* _Objective_
According to the news report on Turkish air strikes in northern Iraq, in which regions did the Turkish jets bomb PKK targets?

The Turkish General Staff said in a statement posted on its website on Tuesday that Turkish airplanes hit PKK targets in north of Iraq.

The General Staff said that Turkish jets bombed PKK targets in Zap-Sivi, Avasin-Basyan and Hakurk regions in northern Iraq.

"We have targeted only the PKK camps in the air strike. The General Staff is sensitive not to affect civilian people in the region," said the statement, adding that Turkish jets had accomplished their mission and returned safely to their bases.

"The terrorist organization PKK ... has once more showed its real face with its recent attacks, and has become the target of all the civilized world who adopt fundamental values of humanity," added the statement.

An Iraqi Kurdish official was quoted by CNN Turk as saying earlier in the day that Turkish jets bombed PKK targets near the town of Hakurk, which was close to Iraq's border with Iran and Turkey.

Meanwhile, a Kurdish security source in northern Iraq told Xinhua that Turkish aircraft and artillery pounded Iraqi areas near the border in Duhuk province without causing casualties.

"The Turkish aircraft and artillery shelled in the morning the villages of Narwa, Raykan and Nahaly near the town of Amadiyah in Duhuk province," the source, from the Kurdish border guards, told Xinhua on condition of anonymity.

The attacks, which targeted areas close to the Iraqi border with Turkey, caused no casualties, the source said.

The Turkish military operation came one day after Turkish Prime Minister Recep Tayyip Erdogan said in the Spanish capital on Monday that his government would seek an extension of its parliamentary mandate, which expires in October, to attack PKK targets in northern Iraq if PKK separatists continue attacks against Turkey.

"We would hope our fight against terrorism finishes soon, but I can't say when it will end," Erdogan told business leaders in Madrid.

Earlier this month, a strong explosion rocked the southeastern Turkish city of Diyarbakir, killing six people, including five school students, and injuring 67 others, including 30 military personnel.

The bomb attack targeted a military personnel bus in Diyarbakir, where most Kurds are living.

The attack was staged by a car bomb when the bus was passing near Dedeman Hotel at Mimar Sinan Street in Diyarbakir's Yenisehir district, local police had said.

Diyarbakir, which is the biggest city in mainly Kurdish southeastern Turkey, is home to a large number of Turkish troops who are fighting PKK rebels both inside Turkey and in neighboring Iraq.

Erdogan had said that terrorism showed its bloody face again in Diyarbakir, noting that Turkey will continue fight terrorism with determination on both national and international dimensions.

The Turkish military has recently launched several cross-border attacks to fight against PKK separatists, who use the Kurdish autonomous region in northern Iraq as a launch pad for attacks against Turkey.

The PKK, listed by the United States and Turkey as a terrorist group, took up arms against Turkey in 1984 with the aim of creating an ethnic homeland in the southeast. More than 30,000 people have been killed in the over-two-decade conflict.

* _Raw data_
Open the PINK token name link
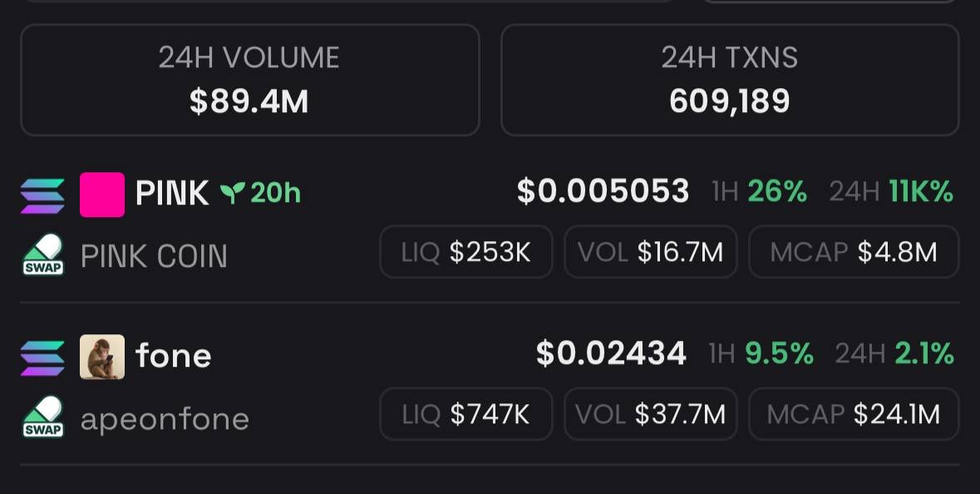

* _Expected output_
Zap-Sivi, Avasin-Basyan and Hakurk, in northern Iraq.